F-Actor: Controllable Conversational Behaviour in Full-Duplex Models
This work addresses the need for more natural and engaging conversational AI systems by enabling dynamic behavioral control, though it is incremental as it builds on existing full-duplex and instruction-following methods.
The authors tackled the problem of limited customization in spoken conversational systems by developing an open, instruction-following full-duplex model that can control speaker voice, topic, and conversational behaviors, requiring only 2,000 hours of data for efficient training under academic constraints.

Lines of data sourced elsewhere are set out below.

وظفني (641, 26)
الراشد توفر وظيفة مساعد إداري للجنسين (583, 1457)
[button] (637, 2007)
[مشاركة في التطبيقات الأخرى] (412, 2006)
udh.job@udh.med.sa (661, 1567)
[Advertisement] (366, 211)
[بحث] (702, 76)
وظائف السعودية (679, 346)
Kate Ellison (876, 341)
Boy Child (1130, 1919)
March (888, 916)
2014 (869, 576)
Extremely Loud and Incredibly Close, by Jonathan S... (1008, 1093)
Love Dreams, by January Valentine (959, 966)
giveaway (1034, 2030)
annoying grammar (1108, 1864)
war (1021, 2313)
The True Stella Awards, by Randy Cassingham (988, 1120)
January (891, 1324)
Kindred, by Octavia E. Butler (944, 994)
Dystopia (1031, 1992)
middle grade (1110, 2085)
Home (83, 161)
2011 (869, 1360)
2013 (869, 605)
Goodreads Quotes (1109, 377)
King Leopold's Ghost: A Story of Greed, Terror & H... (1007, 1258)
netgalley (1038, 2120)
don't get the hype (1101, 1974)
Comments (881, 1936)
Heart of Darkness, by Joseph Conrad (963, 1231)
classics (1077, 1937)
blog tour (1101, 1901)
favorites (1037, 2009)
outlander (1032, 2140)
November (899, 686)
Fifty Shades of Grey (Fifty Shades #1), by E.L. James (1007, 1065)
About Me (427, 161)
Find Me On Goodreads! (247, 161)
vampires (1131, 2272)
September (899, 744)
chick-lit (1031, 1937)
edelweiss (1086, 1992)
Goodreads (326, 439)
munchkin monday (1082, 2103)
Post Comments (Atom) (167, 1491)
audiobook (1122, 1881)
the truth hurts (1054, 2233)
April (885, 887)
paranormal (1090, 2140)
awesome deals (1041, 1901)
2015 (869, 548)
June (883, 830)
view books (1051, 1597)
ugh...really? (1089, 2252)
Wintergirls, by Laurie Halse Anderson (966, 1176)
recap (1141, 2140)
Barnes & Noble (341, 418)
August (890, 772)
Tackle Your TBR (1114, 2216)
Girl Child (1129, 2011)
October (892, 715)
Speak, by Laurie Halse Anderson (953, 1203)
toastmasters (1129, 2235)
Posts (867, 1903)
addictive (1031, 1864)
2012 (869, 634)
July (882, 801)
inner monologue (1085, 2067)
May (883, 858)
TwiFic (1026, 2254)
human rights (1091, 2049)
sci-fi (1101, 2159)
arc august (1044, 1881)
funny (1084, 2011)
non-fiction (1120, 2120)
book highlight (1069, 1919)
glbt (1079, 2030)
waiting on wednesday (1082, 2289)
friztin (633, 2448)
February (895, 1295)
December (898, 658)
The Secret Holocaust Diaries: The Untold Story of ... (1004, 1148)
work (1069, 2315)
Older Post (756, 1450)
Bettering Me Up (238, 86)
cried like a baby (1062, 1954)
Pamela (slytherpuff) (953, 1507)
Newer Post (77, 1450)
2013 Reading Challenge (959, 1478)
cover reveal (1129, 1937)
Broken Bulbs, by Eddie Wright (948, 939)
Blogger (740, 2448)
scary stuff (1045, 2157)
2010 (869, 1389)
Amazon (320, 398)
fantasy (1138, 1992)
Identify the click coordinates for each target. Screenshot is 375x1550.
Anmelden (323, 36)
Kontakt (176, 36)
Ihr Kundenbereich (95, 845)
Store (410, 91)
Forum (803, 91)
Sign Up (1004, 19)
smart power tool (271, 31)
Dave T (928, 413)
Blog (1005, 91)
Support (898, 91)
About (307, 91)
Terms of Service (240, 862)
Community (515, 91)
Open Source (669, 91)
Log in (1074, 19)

Spoken conversational systems require more than accurate speech generation to have human-like conversations: to feel natural and engaging, they must produce conversational behaviour that adapts dynamically to the context. Current spoken conversational systems, however, rarely allow such customization, limiting their naturalness and usability. In this work, we present the first open, instruction-following full-duplex conversational speech model that can be trained efficiently under typical academic resource constraints. By keeping the audio encoder frozen and finetuning only the language model, our model requires just 2,000 hours of data, without relying on large-scale pretraining or multi-stage optimization. The model can follow explicit instructions to control speaker voice, conversation topic, conversational behaviour (e.g., backchanneling and interruptions), and dialogue initiation. We propose a single-stage training protocol and systematically analyze design choices. Both the model and training code will be released to enable reproducible research on controllable full-duplex speech systems.